Debo reconocer que apenas entonces lo observé, porque se veía varonil y decidido enfrentando a sus señores, cosa que hasta ese día no había visto que sucediera en nuestras tierras. Aunque era un poco grueso y de facciones vulgares, su mirada reflejaba fuerza y resolución, la fuerza de un villano enriquecido, un hombre de cerca de 30 años que había desposado a una joven y gentil doncella que, por ser sólo un villano, veía cómo otros gozaban del dulce manjar que él quería parea sí.

Y entonces tomé una decisión necesaria, porque de mi sexo escurrían líquidos y tenía un ansia incontrolable. Me puse frente a él y me eché la capucha hacia atrás. Clavé en los suyos mis verdes ojos, que ya sabía yo que podían ser irresistibles, le dijo "déjala que goce: con mi primo será distinto y yo seré tu recompensa".

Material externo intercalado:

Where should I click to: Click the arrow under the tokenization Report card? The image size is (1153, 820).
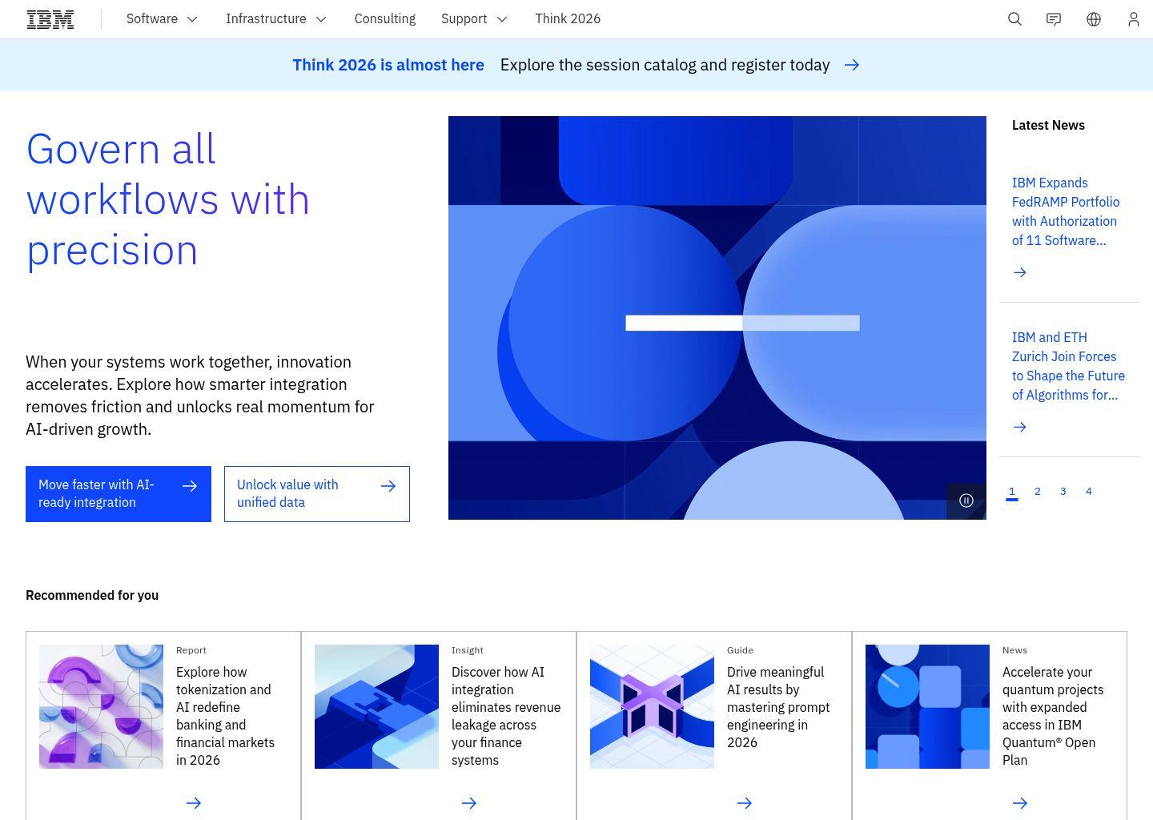click(194, 802)
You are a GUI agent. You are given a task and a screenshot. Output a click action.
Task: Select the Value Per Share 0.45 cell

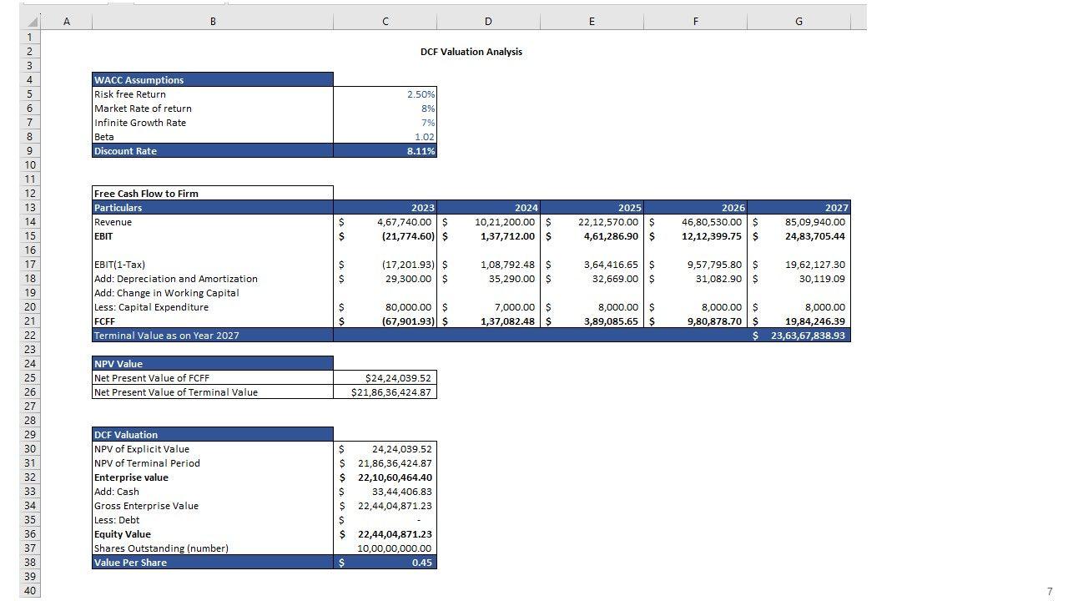[385, 563]

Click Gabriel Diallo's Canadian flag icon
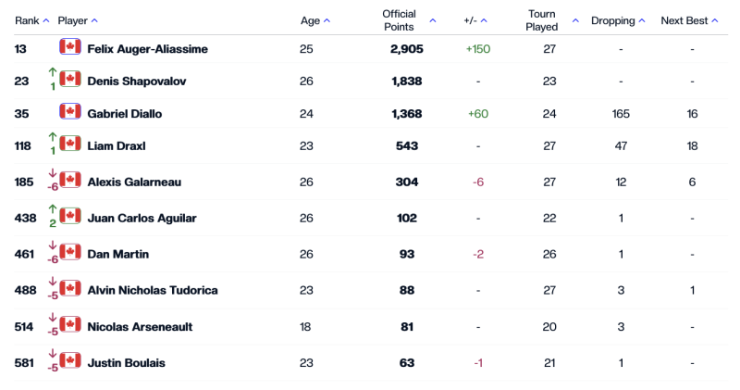pyautogui.click(x=70, y=112)
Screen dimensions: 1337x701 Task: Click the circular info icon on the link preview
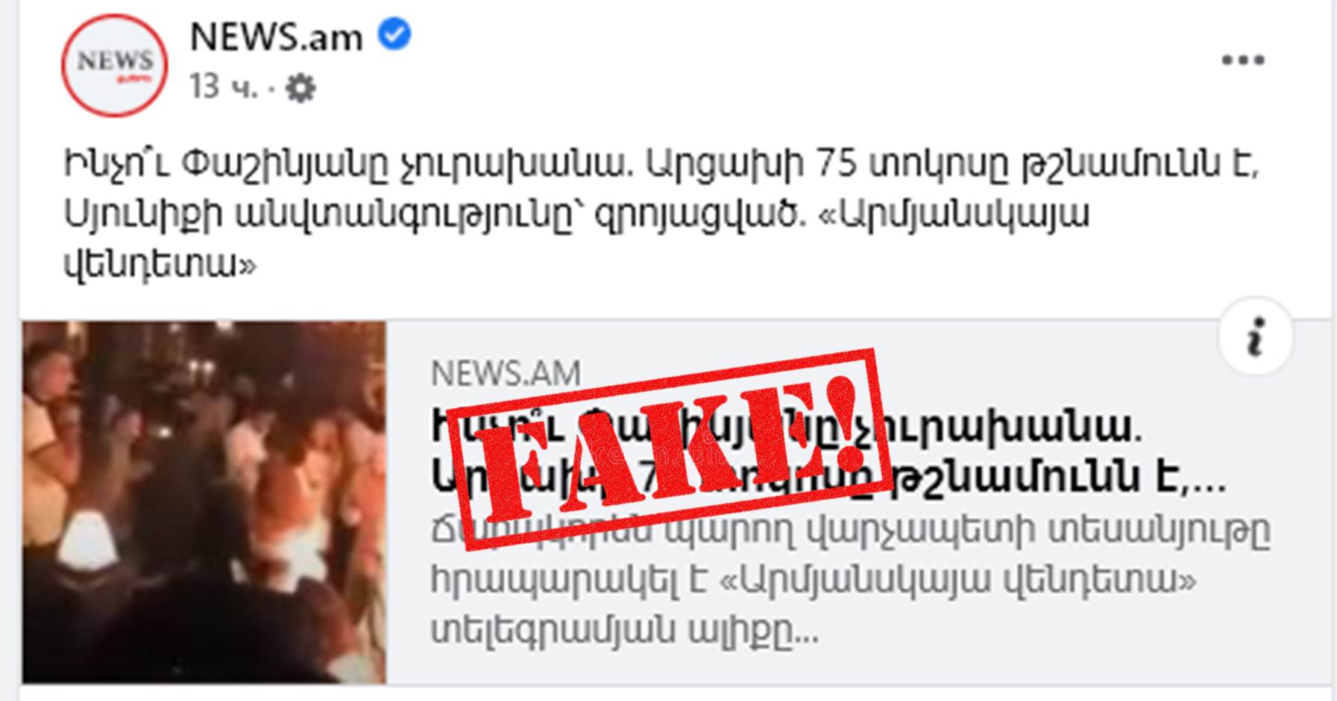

Nunca esperé su reacción: sin decir más se abalanzó sobre mí. Me tiró en el suelo, al lado de la cama en que yacía su esposa y sacó de dentro del jubón una pija gorda, muy gorda, más dura que su mirada. Afortunadamente yo estaba muy mojada, porque lo hizo con saña, como si quisiera cobrarse en mi cueva, en mi cuerpo, siglos de humillaciones.

Yo era la recipendaria de su furia, de su resentimiento. Yo sentía sus golpes y sus mordiscos: sentía que me iba. Pronto mis piernas y mis brazos dejaron de tener vida y en mi cueva y mi clítoris se concentraba todo mi ser. Cuando empezamos a escuchar los gemidos de la chica arriba de nosotros, fuera de nuestra vista, el villano arremetió con más fuerza, con mayor furia su cabe, hasta hacerme estallar con un largo lamento que no se de donde, de qué parte de mi ser salió.

Como antes Enrique con su esposa, el villano se vació en mi y se incorporó sin una sola mirada. Godofredo aún no había terminado su juego y yo seguí en el suelo, echada sobre mi espalda, hasta que aquello acabó. Sólo entonces me incorporé y caminé hacia la puerta. Alcancé a oír a Godofredo advertir:

-Bien, don Fulano (textual: no mencionó nombre sino el despectivo calificativo), si me entero que lo que aquí ha pasado se difunde, trasciende estas paredes, volveré a cortaros las orejas.

-Y yo os cortaré otra cosa -. Culminó Enrique. Dieron la vuelta, me alcanzaron y ya a caballo, camino al castillo, me dijeron que eso no debía volver a ocurrir. Yo acepté sus dichos, porque no quería discutir sino seguir disfrutando la sensación de abandono, el milagro de aquel orgasmo brutal.